Ecrit par Reynolds MICHEL – le vendredi 07 décembre 2018 à 10H59

« L’obscurité couvre la terre, la nuit enveloppe les peuples » Isaïe, 60, 2
 
De par le monde, diverses manifestations religieuses marquent nos mois de novembre et de décembre. Elles font souvent appel au symbolisme de la lumière pour signifier, célébrer, commémorer la victoire du bien sur le mal, la vie sur la mort, l’espérance sur le désespoir, la vérité sur le mensonge, la connaissance sur l’ignorance. Tel est le sens de la fête hindoue des lumières de Dipavali, de la fête bouddhiste de Loy Krathong (23 novembre), de la fête juive de Hanouka (du 2 au 10 décembre), de la fête du 8 décembre à Lyon, de Noël et de bien d’autres fêtes chrétiennes et musulmanes en dehors de cette période de novembre-décembre.

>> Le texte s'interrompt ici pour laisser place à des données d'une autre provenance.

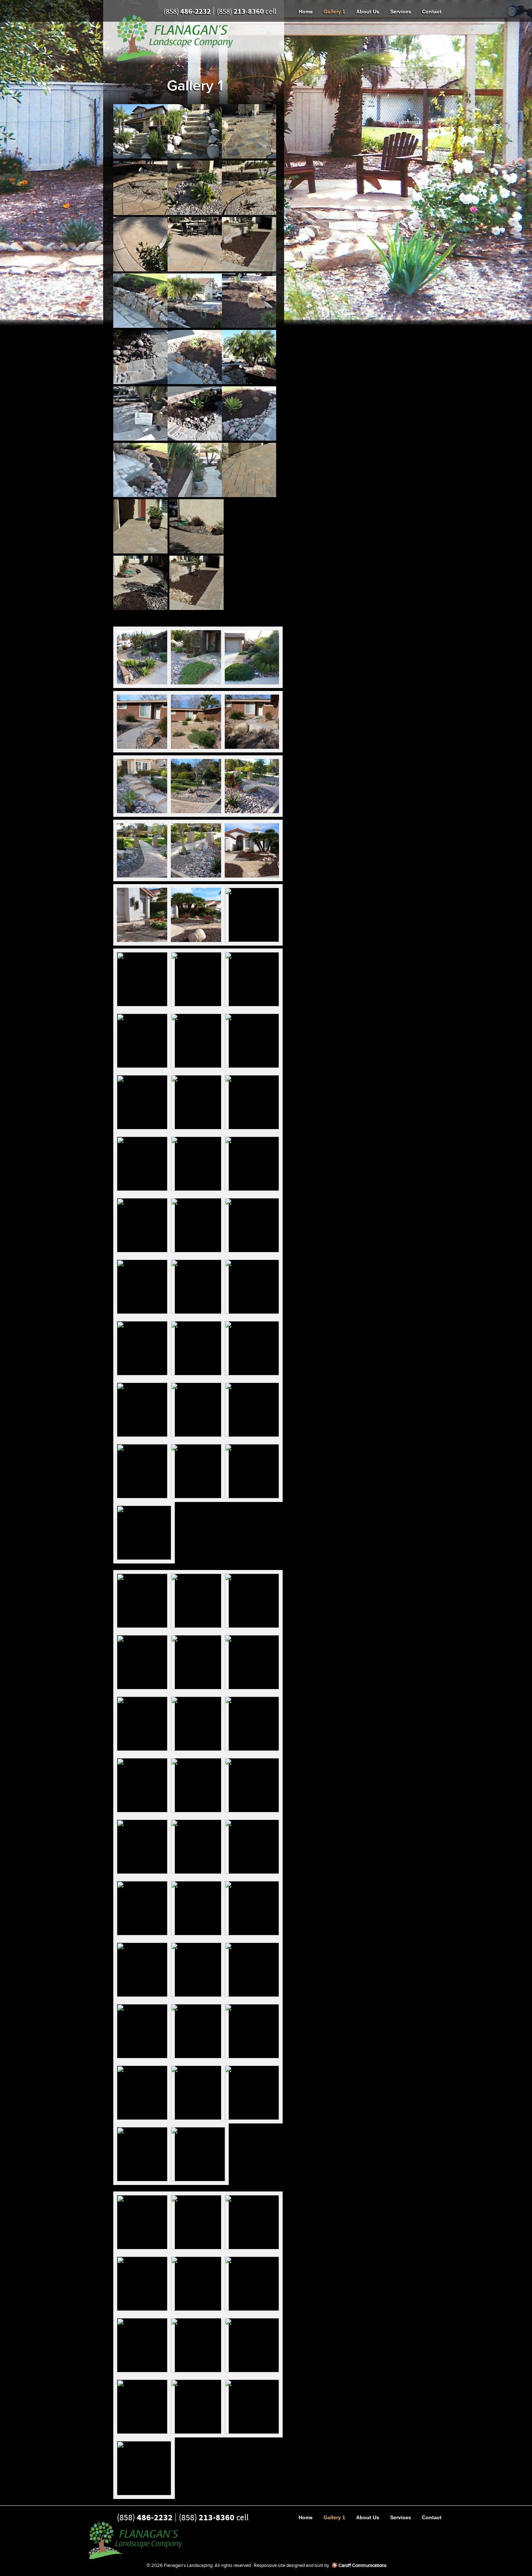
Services (400, 11)
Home (306, 11)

Ce qui symbolise, peut-être le mieux, le Dipavali, c’est l’allumage des diyas, ces petites lampes à huile en terre cuite sur les rebords des fenêtres, sur les balcons et devant les portes des maisons que les familles de confession hindoue allument pour commémorer, selon les légendes et les régions : soit la victoire du roi Rama (avatar de Vishnu, le Préservateur) sur le démon Ravana qui avait enlevé son épouse Sita (avatar de Lakshmi), ou celle de Krishna (avatar de Vishnu) sur le démon roi Narakasura, devenu le fléau de la terre et des cieux. Ou encore pour aider Lakshmi, épouse de Vishnou et déesse de la prospérité, à trouver son chemin dans les maisons, la porte d’entrée grand ouverte à la Déesse, mais aussi la porte arrière pour que sorte son « contraire », Alakshmi, la déesse de la Misère.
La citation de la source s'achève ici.